## Exercise directions
Reproduce every one of the items below word for word, with no changes.

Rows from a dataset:
━━━━
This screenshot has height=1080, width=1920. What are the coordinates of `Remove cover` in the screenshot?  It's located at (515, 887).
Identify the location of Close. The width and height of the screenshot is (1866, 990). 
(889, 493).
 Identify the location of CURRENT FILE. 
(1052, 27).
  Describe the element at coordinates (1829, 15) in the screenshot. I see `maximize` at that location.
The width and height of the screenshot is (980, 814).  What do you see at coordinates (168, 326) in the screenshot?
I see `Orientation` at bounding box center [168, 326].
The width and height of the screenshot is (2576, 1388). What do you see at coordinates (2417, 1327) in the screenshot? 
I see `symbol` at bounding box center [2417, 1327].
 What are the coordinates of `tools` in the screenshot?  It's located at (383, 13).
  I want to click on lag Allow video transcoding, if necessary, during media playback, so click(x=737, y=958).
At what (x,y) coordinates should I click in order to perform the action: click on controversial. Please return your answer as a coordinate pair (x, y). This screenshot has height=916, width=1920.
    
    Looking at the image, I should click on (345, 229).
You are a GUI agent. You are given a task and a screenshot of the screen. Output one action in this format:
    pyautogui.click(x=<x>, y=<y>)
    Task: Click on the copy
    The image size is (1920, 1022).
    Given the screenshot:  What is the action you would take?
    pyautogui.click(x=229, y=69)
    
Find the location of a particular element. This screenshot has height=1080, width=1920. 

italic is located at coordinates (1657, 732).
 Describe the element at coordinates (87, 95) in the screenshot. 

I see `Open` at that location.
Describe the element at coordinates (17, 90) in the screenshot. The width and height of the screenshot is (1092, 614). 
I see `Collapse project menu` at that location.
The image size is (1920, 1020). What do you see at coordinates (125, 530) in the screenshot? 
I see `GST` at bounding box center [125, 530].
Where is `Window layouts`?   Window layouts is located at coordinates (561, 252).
━━━━
## Finished answer
This screenshot has height=1080, width=1920. What are the coordinates of `Remove cover` in the screenshot?  It's located at (515, 887).
Identify the location of Close. The width and height of the screenshot is (1866, 990). 
(889, 493).
 Identify the location of CURRENT FILE. 
(1052, 27).
  Describe the element at coordinates (1829, 15) in the screenshot. I see `maximize` at that location.
The width and height of the screenshot is (980, 814).  What do you see at coordinates (168, 326) in the screenshot?
I see `Orientation` at bounding box center [168, 326].
The width and height of the screenshot is (2576, 1388). What do you see at coordinates (2417, 1327) in the screenshot? 
I see `symbol` at bounding box center [2417, 1327].
 What are the coordinates of `tools` in the screenshot?  It's located at (383, 13).
  I want to click on lag Allow video transcoding, if necessary, during media playback, so click(x=737, y=958).
At what (x,y) coordinates should I click in order to perform the action: click on controversial. Please return your answer as a coordinate pair (x, y). This screenshot has height=916, width=1920.
    
    Looking at the image, I should click on (345, 229).
You are a GUI agent. You are given a task and a screenshot of the screen. Output one action in this format:
    pyautogui.click(x=<x>, y=<y>)
    Task: Click on the copy
    The image size is (1920, 1022).
    Given the screenshot:  What is the action you would take?
    pyautogui.click(x=229, y=69)
    
Find the location of a particular element. This screenshot has height=1080, width=1920. 

italic is located at coordinates (1657, 732).
 Describe the element at coordinates (87, 95) in the screenshot. 

I see `Open` at that location.
Describe the element at coordinates (17, 90) in the screenshot. The width and height of the screenshot is (1092, 614). 
I see `Collapse project menu` at that location.
The image size is (1920, 1020). What do you see at coordinates (125, 530) in the screenshot? 
I see `GST` at bounding box center [125, 530].
Where is `Window layouts`?   Window layouts is located at coordinates (561, 252).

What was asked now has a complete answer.